A really quick bodge-job project that turned out better (and worse) than I expected.

You pick up the lantern and it lights up! No switch or anything.. just human contact. Light enough to walk upstairs like an old candle holder.

Ingredients

  • Attiny85
  • RGB LED Ring 16Bit WS2812 5050 (similar to NeoPixel but loads cheaper)
  • TTP223 Capacitive Touch Sensor
  • Wemos Battery Shield (essentially a TP4056 charger and 5V boost)
  • 26650 Li-ion Battery
  • Old spice jar
  • Solar garden lamp bulb

Total cost, around £10 (in 2021)

Method

Solder it all up, bosh it in a jar. Easy! Oh, programme the Attiny85 beforehand or better yet, use little female machine pins so it can be removed. I added an aerial, essentially, to the capacitive touch module and fed that out down over the surface of the jar then wrapped it in some rather pleasant fabric tape.

Code

It’s super simple, and yet was actually quite tricky to get right, as the capacitive sensor is so sensitive it randomly triggers itself which if isn’t taken into account, makes it seem .. haunted.
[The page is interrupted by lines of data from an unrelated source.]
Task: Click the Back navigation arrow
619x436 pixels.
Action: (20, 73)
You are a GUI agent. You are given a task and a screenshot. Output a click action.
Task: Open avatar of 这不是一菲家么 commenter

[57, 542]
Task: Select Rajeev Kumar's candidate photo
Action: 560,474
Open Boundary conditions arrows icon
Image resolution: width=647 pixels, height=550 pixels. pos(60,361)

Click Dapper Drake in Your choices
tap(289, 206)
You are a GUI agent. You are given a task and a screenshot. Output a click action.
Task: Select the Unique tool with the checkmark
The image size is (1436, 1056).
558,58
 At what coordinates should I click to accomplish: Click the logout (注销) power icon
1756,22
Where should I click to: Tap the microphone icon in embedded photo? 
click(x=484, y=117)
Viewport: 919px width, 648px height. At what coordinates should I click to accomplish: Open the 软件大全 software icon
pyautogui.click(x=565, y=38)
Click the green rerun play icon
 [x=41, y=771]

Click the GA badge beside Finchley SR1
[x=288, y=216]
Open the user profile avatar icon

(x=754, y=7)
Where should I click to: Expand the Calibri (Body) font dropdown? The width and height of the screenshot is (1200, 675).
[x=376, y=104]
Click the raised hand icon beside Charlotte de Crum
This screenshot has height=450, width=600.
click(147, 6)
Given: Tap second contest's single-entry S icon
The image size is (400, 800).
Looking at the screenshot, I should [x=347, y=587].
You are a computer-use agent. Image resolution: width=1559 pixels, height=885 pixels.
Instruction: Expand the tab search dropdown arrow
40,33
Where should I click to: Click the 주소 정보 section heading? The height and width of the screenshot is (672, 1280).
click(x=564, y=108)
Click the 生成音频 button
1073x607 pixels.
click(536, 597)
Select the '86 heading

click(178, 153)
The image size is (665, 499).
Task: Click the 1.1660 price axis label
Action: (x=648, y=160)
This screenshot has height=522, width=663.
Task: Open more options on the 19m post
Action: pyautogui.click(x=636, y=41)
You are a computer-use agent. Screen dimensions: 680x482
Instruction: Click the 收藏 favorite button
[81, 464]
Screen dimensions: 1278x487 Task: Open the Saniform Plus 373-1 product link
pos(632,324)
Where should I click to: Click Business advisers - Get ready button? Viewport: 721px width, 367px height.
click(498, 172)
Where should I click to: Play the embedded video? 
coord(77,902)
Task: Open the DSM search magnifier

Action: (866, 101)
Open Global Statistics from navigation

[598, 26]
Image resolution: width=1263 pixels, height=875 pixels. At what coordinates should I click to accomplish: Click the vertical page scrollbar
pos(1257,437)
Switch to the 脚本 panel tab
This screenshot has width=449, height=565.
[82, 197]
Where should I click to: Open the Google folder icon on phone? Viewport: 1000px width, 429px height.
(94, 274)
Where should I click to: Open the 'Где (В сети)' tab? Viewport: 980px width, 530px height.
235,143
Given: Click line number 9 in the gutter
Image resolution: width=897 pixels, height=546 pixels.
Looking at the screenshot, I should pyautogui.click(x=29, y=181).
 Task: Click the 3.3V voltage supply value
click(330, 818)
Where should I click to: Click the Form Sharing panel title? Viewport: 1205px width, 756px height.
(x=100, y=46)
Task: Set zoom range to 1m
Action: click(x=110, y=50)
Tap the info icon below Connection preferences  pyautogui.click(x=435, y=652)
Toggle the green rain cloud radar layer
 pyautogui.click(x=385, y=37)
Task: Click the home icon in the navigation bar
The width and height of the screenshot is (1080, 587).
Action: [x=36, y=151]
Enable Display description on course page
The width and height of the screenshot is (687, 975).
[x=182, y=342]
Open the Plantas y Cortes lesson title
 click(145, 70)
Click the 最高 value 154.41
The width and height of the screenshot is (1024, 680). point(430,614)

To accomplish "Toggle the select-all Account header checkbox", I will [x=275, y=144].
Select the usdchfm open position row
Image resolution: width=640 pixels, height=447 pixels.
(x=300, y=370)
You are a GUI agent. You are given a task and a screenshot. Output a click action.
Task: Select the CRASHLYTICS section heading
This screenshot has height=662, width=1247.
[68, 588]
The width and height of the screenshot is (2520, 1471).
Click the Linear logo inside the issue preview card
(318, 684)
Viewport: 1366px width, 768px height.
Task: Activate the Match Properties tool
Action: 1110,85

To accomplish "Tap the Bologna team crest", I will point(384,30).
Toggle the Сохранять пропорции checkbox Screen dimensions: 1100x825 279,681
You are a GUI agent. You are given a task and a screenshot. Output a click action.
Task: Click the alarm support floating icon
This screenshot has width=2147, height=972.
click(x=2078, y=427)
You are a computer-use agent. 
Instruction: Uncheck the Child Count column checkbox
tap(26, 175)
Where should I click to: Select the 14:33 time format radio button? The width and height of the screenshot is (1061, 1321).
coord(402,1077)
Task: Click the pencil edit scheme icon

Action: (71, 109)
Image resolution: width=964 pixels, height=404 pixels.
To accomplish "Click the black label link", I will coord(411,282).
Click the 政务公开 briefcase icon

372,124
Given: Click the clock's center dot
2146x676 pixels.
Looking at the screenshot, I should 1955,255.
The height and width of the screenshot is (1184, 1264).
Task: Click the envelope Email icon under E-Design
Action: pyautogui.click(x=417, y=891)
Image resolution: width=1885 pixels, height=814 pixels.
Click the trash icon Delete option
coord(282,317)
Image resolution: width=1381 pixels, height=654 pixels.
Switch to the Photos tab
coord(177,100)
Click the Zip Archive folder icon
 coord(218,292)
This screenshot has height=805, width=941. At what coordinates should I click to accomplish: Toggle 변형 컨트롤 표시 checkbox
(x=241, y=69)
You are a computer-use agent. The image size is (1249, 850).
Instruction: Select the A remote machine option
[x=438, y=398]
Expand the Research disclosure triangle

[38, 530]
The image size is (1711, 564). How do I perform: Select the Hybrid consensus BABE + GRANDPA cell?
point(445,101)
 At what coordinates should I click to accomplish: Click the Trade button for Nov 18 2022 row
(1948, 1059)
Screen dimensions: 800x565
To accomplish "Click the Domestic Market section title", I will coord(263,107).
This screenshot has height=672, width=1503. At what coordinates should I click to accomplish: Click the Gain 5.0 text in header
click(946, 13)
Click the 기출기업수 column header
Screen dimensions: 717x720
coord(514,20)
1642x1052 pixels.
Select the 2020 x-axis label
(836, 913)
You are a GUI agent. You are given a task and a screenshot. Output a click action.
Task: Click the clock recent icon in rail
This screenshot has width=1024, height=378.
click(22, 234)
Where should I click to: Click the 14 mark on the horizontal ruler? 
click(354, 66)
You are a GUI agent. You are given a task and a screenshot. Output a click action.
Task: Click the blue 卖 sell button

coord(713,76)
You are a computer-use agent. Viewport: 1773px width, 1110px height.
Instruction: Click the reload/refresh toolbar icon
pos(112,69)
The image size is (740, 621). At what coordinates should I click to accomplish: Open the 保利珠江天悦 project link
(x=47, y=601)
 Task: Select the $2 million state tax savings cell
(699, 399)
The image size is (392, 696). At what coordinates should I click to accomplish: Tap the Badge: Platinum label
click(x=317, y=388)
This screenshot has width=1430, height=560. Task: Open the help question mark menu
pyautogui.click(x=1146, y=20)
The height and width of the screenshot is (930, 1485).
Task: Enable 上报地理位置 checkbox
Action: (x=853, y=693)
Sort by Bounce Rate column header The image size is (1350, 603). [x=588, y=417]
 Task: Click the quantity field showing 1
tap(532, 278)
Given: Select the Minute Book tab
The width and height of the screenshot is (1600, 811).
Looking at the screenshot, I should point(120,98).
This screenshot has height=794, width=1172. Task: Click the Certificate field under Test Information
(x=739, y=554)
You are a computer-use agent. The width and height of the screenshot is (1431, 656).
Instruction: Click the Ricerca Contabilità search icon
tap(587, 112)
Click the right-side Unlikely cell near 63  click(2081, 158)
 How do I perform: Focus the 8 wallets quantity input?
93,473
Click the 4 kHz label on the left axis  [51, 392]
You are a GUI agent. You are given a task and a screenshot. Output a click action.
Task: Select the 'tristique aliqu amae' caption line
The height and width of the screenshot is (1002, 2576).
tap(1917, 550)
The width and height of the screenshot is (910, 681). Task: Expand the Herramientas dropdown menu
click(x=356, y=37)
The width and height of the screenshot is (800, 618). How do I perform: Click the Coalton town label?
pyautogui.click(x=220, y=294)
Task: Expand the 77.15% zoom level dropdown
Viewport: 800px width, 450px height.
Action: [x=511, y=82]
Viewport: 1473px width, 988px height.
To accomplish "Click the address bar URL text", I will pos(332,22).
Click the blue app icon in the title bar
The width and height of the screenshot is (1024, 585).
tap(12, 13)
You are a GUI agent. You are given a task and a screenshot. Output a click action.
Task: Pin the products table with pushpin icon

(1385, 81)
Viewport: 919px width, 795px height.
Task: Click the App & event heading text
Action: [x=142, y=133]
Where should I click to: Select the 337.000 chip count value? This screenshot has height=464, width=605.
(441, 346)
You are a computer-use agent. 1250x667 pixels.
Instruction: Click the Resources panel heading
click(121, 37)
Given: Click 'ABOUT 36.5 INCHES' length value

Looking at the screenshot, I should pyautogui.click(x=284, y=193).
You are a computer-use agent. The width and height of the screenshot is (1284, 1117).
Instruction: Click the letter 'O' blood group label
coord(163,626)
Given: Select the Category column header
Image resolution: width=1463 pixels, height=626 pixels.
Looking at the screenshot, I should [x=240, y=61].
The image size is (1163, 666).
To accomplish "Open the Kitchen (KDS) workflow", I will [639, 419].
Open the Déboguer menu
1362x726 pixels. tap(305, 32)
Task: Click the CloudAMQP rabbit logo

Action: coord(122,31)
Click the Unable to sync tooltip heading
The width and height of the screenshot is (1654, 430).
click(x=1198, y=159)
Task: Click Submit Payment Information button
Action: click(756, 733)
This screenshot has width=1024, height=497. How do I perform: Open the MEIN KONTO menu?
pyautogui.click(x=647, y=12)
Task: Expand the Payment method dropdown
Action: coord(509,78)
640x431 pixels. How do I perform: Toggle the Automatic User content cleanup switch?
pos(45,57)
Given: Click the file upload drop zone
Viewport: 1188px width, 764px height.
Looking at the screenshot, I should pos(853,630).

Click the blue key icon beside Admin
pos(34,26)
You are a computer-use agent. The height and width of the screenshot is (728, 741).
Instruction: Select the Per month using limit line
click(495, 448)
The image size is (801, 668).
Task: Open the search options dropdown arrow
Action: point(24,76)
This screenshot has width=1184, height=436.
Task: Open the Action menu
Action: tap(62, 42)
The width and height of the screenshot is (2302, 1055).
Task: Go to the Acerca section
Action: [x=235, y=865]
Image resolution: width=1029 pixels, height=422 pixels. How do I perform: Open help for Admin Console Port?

If you’re building something similar, you’ll no doubt figure out your own version but it might be helpful to see this, as it has a nice red fading in animation as it lights up (trying to look a little like a flame).

#include <Adafruit_NeoPixel.h>
#include <Arduino.h>
#define pinPixels 0
#define pinTouch 3
const uint8_t numOfLeds = 16;
bool flameOn = false;
uint8_t areYouSure = 0;
uint8_t areYouSures = 4;
Adafruit_NeoPixel pixels =
    Adafruit_NeoPixel(numOfLeds, pinPixels, NEO_GRB + NEO_KHZ800);
void setup() {
  pinMode(pinTouch, INPUT);
  pixels.begin();
  pixels.clear();
  pixels.setBrightness(255); // 1 -> 255
  pixels.fill(0, 0, 0);
  pixels.show();
}
void loop() {
  // Test
  // if (digitalRead(pinTouch)) {
  //   pixels.fill(pixels.Color(0, 255, 0));
  // } else {
  //   pixels.fill(pixels.Color(0, 10, 10));
  // }
  // pixels.show();
  // delay(10);
  //
  if (digitalRead(pinTouch)) {
    areYouSure = 0;
    if (!flameOn) {
      for (double i = 0; i <= 1; i += .02) {
        pixels.fill(pixels.Color(round(255 * i), round(20 * i), 0));
        delay(10);
        pixels.show();
      }
      for (double i = 0; i <= 1; i += .02) {
        pixels.fill(
            pixels.Color(255, round(20 + (170 - 20) * i), round(20 * i)));
        delay(10);
        pixels.show();
      }
      flameOn = true;
    }
    // JIC
    pixels.fill(pixels.Color(255, 170, 20));
    pixels.show();
  } else {
    areYouSure = areYouSure < areYouSures ? areYouSure + 1 : areYouSure;
    if (areYouSure >= areYouSures) {
      areYouSure = 0;
      if (flameOn) {
        for (double i = 1; i >= 0; i -= .015) {
          pixels.fill(
              pixels.Color(round(255 * i), round(170 * i), round(20 * i)));
          delay(10);
          pixels.show();
        }
      }
      // JIC
      pixels.fill(0, 0, 0);
      pixels.show();
      flameOn = false;
    }
  }
  delay(1000);
}

Conclusion, or Burning the candle at both ends

It works great, until it doesn’t.

I did some back-of-an-envelope calculations and thought it should last for weeks if used sparingly. Turns out very not the case - it lasts just a few days. My theory is just that the capacitive touch sensor is constantly sapping more power than I expected. Such a shame as using the tricky little Attiny85 et al was all for battery life. Then again these LED rings are power hungry as heck too.

TL;DR I love it but immediately want to make a second version - with a physical lifting switch mechanic (no power use otherwise) and more economic LEDs (non-RGB). No reason it shouldn’t last proper months if it’s right.